* **RECORDS TO PROCESS**
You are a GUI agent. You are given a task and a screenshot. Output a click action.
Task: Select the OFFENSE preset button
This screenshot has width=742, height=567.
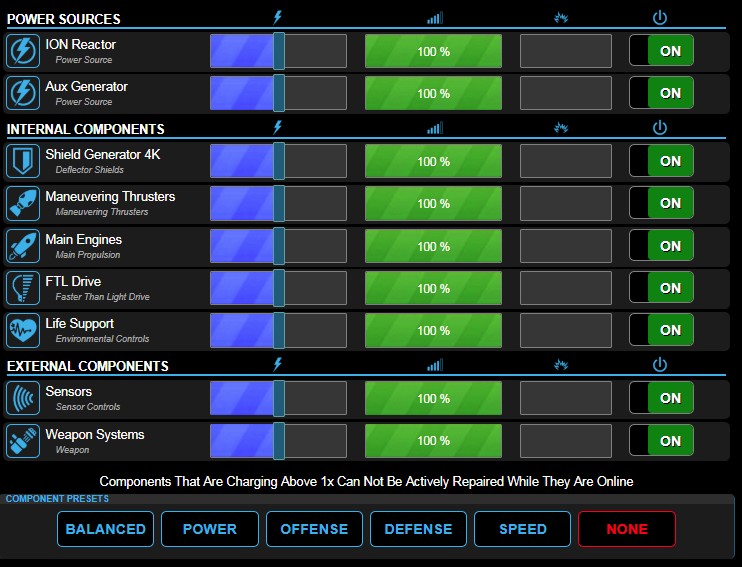point(314,529)
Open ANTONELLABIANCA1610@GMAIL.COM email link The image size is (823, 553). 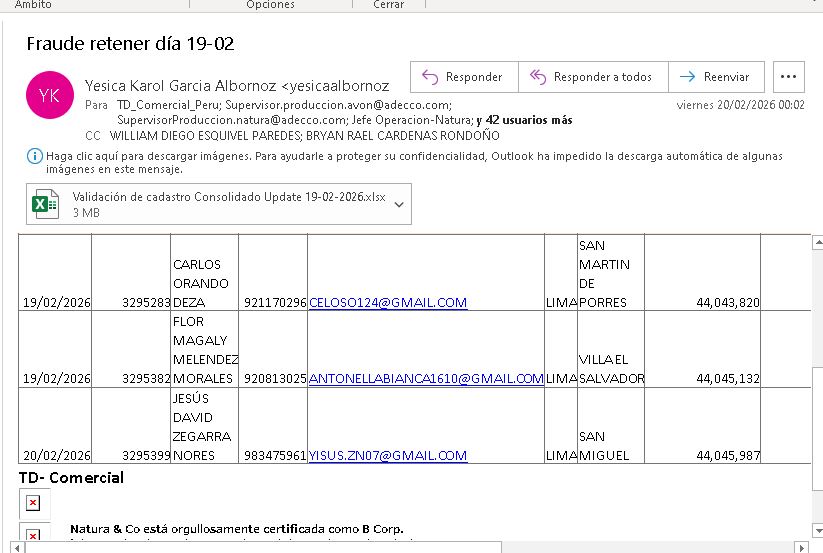pos(425,379)
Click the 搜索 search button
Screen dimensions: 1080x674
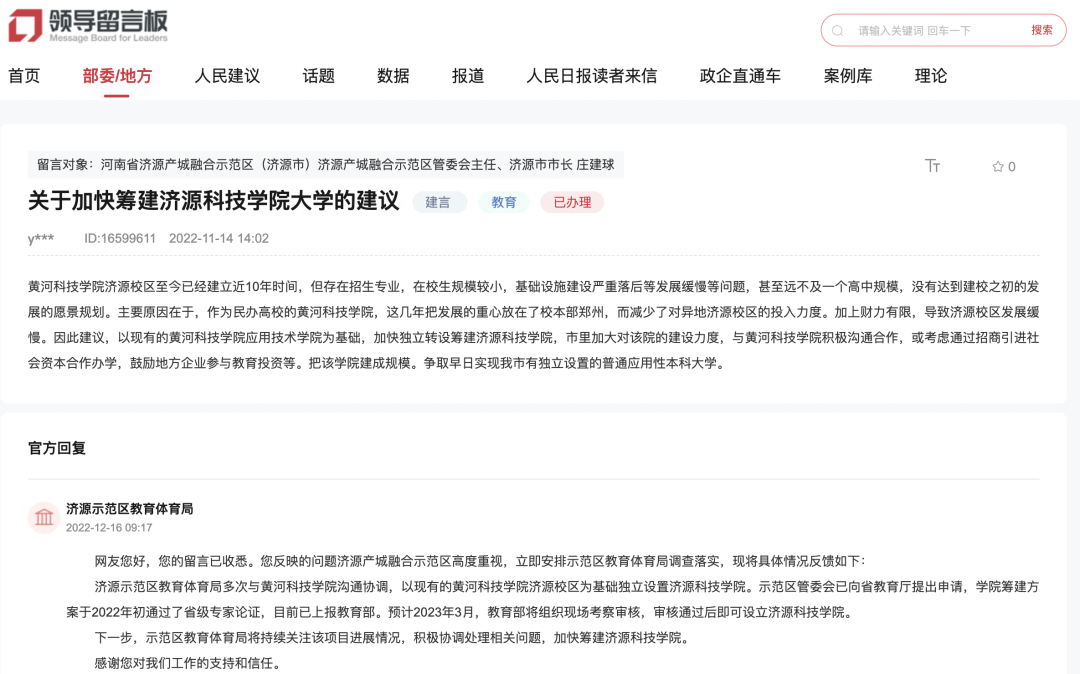(x=1043, y=29)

* **TRY IT**
The line containing "Click the 搜索 search button" and every line after it, through the end of the data, are to be output exactly. Omit the pictures.

* **RESPONSE TO THE TASK**
Click the 搜索 search button
Screen dimensions: 1080x674
(x=1043, y=29)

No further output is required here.